What can you actually do about food? You cannot change that either, so you have to make your peace with the same menu for seven days a week, which is also the same for 365 days a year, with the addition of soup served in winters. So when I tell people I went to a boarding school, their usual questions mainly comprise of them pretending to care as they ask, “How did you stay so far away from home? Did you not miss your parents? Oh and what about the people? Should I send my daughter to the same school as well? Will she manage? Oh no! Will she adjust to the food?” And for some reason, the last question is always laid most emphasis on. That’s reasonable, considering that food is the most essential thing for survival – to most normal people, at least.

So how did I adjust to the food at my boarding school? Like I said, I made my peace with it. It’s been two years since I graduated high school, but the feeling of walking around that beautiful campus is etched in my brain as though it were yesterday. My routine was pretty basic but it had its own twists and turns and something new (usually controversial) used to happen everyday. I used to wake up for breakfast in the morning – and perhaps the only phase of my life where I actually went for breakfast every single day – get ready in the standard school uniform, march out the dorm room and out of the hostel and off to the mess with my usual “squad” (that’s what kids these days call their group of friends). And perhaps breakfast was the best meal of the day, and the most peaceful too.

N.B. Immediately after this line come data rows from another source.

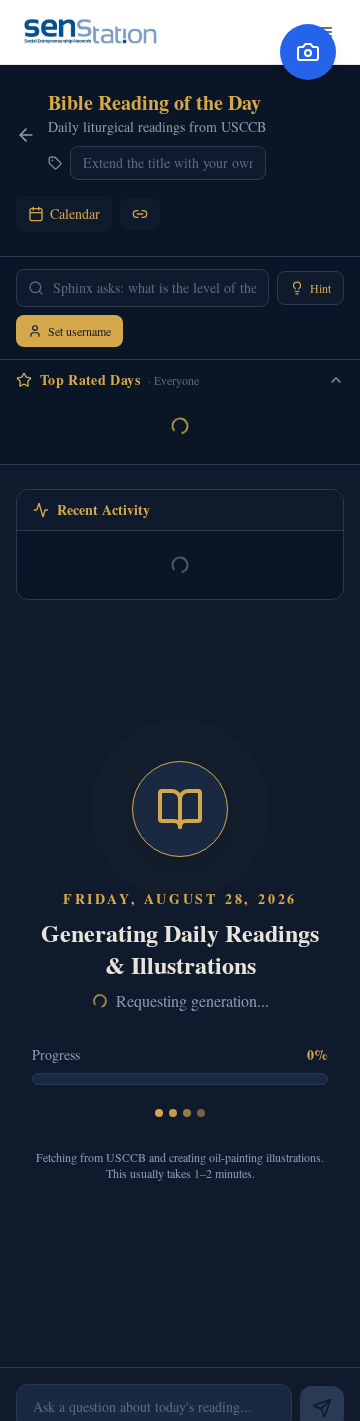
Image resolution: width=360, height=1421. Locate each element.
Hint (320, 288)
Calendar (75, 213)
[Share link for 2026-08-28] (140, 214)
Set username (79, 331)
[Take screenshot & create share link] (308, 52)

Every morning, I used to enter the mess with a bottle of Bournvita in my hands with writing all over it, saying, “Property of Nikita Achanta, C-1855. Do not touch, you will die”, like everyone else did so that no one would steal their Bournvita (Bournvita was how a bottle of vodka is to most people today). I used to pick up one of the steal glasses from one of the tables, and used to pour myself a glass of chilled milk, put in two heaps full of Bournvita in it, and then sit at the table, mixing it with so much concentration so that none of the granules remained undissolved. Breakfast was usually the time where students from different ‘houses’ got to meet each other (our curfew was 9 P.M.), and exchange gossip and other news (mostly controversies) which would have happened over night (well, that’s what happens in an all-girls’ boarding school). To me, breakfast was the only time I could get my peace of mind till the next morning. And the feeling of downing that glass of chilled milk down my throat was the best in the world. It was what made Mondays bearable.

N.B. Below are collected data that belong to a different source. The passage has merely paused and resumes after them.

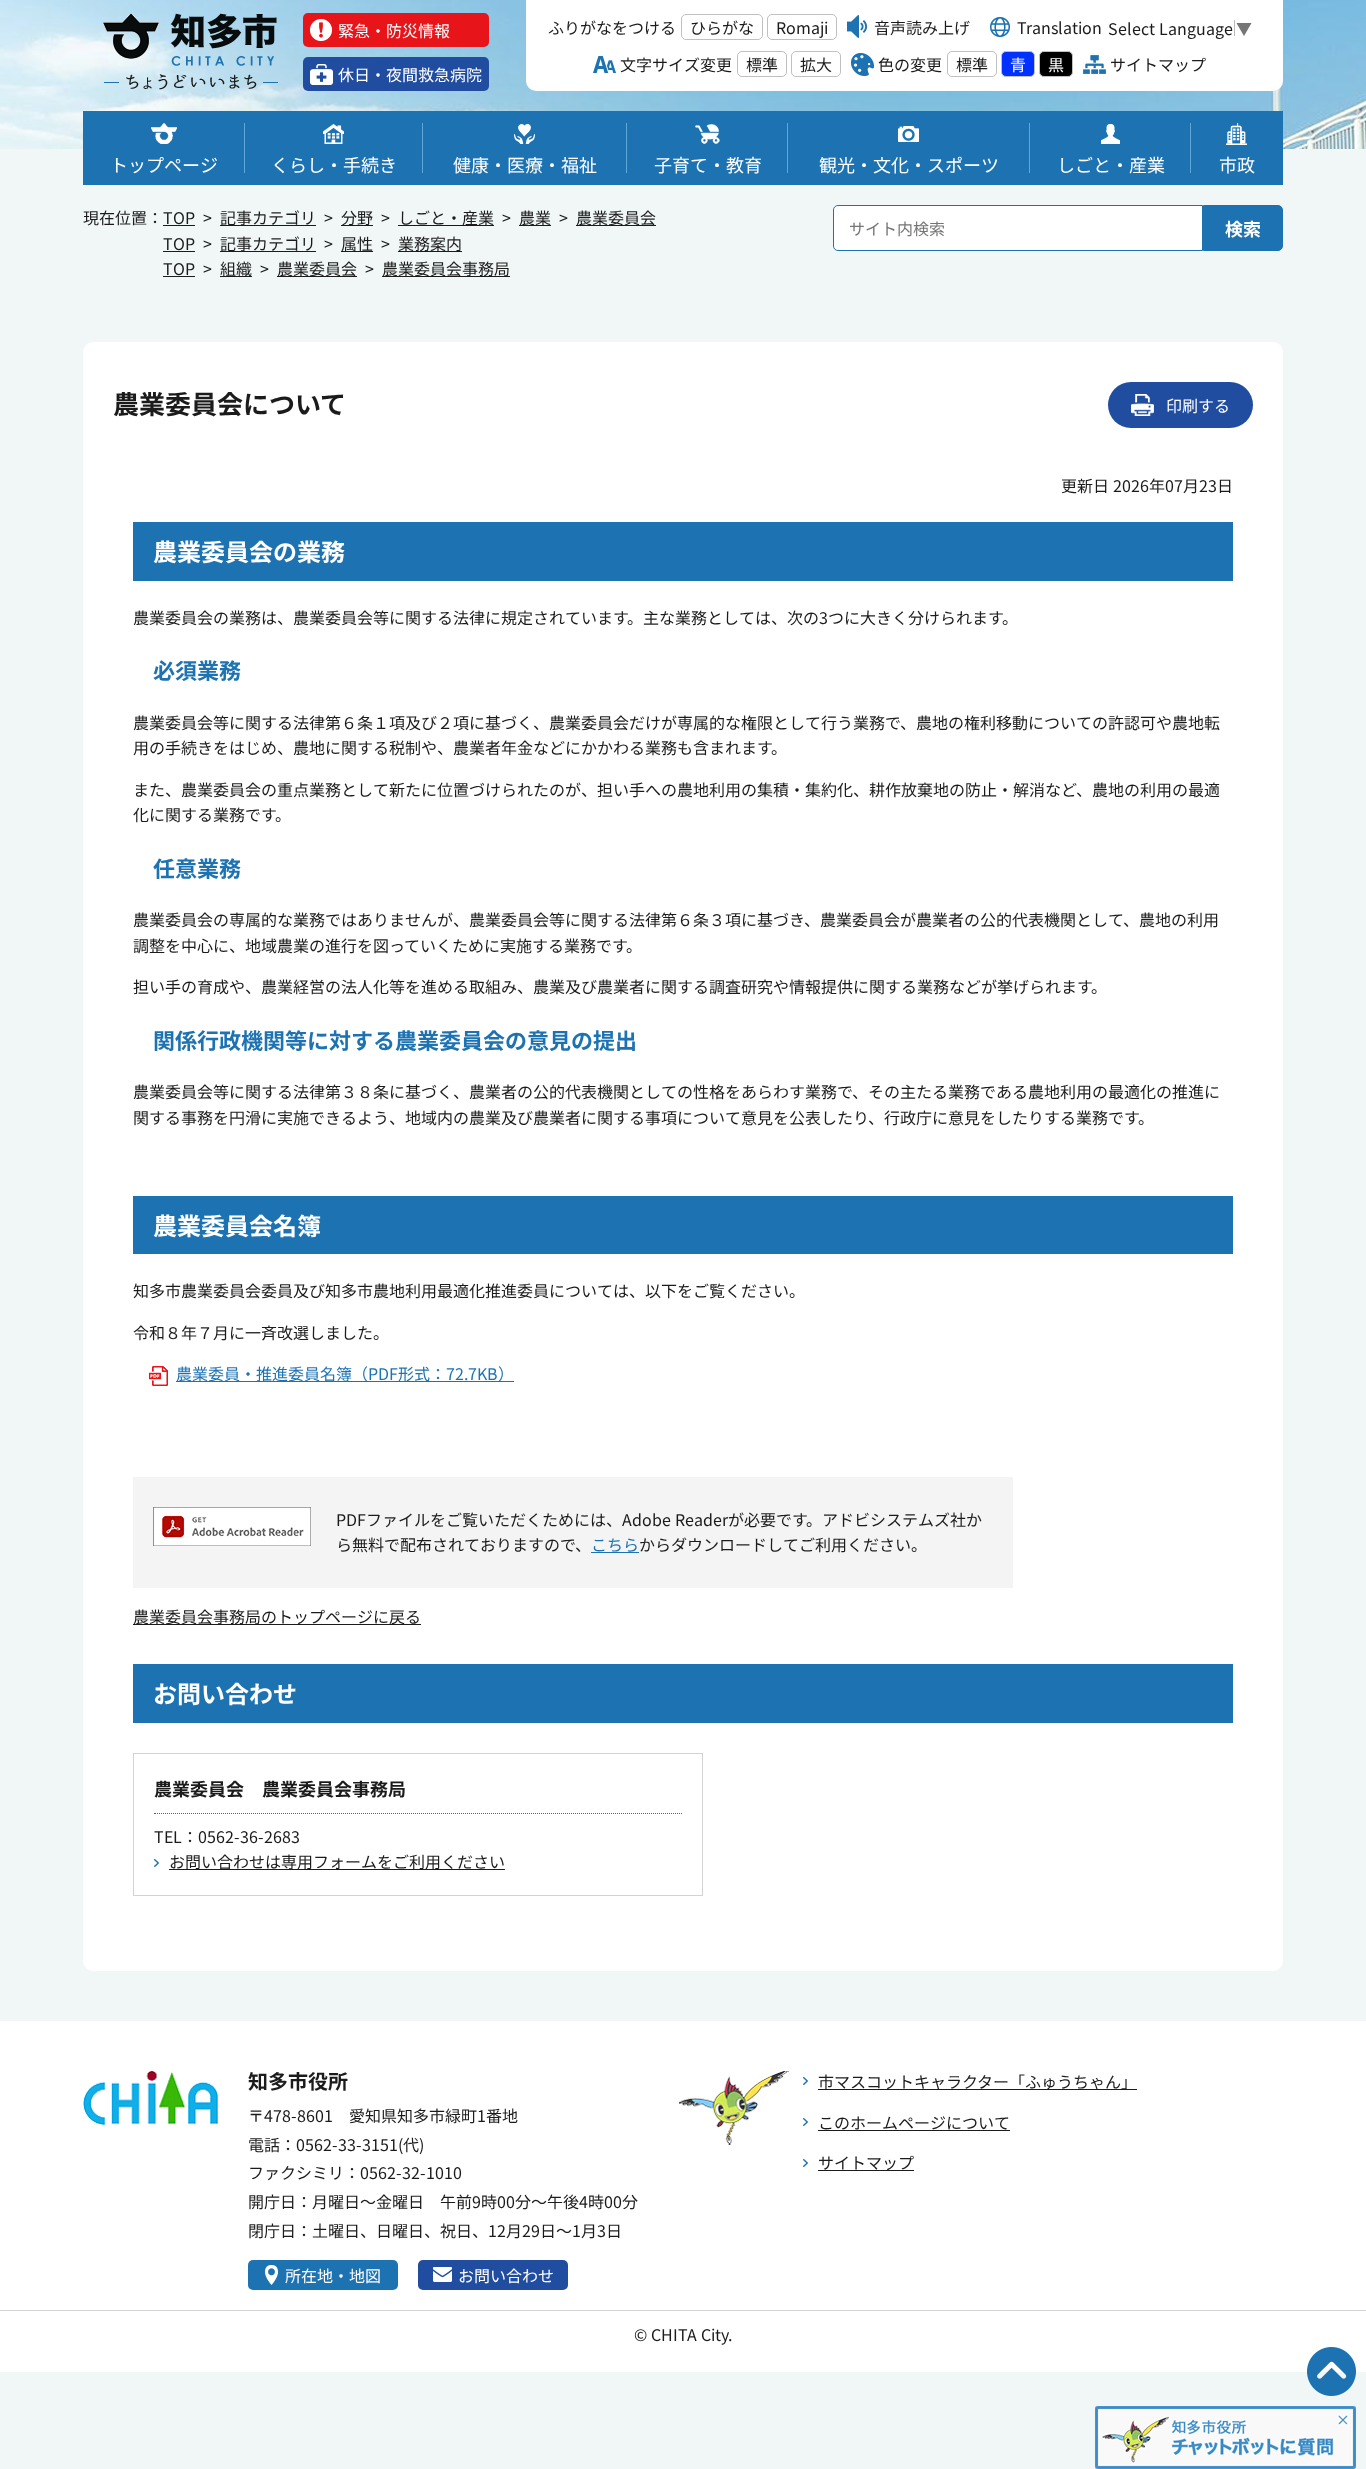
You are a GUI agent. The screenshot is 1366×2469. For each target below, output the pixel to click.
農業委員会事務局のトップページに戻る (277, 1616)
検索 (1243, 228)
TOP (179, 217)
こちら (615, 1544)
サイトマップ (866, 2162)
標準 (762, 64)
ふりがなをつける (612, 27)
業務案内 (430, 243)
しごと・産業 (446, 217)
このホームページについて (914, 2122)
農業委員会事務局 (446, 268)
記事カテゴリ (268, 217)
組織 (236, 268)
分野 (357, 217)
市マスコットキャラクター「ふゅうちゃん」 (977, 2081)
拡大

They used to serve a traditional meal of dal-baati on Tuesdays, which I never grew a liking towards, and sometimes kulcha chana on Tuesdays, which was alright too, because I always ending up eating the kulcha by itself. Fridays were extra special though. Not because of the weekend slowly creeping up on us, but because lunch was probably the best dish ever served there – rajma and rice. Walking into the mess on a Friday afternoon had a thrill of its own. Getting in line for rajma and rice, with curd on the side, was sort of like a race to all of us seniors: you always wanted to be the first one to get the food, and the first one to finish eating just so you could go and get yourself another serving.

As I write this, I realize how much I miss all of that, and what I would give to go back just for another Friday lunch at that overcrowded mess. So when someone asks me, “So how’s the food at a boarding school?” I don’t really know what to tell them. It was not about the food, as much as it was about the people I shared it with. The same mess I sat in was the same place people I both loved and hated (both from the core of my heart) did as well – strangers who had become friends, and friends who had become strangers.

To think that teenagers today get excited over partying and drinking and smoking and “chilling” with their friends and socializing. On Tuesday nights, my “jam” used to be some hot pav bhaji and a couple laughs with the outsiders who became family. Ces’t La Vie.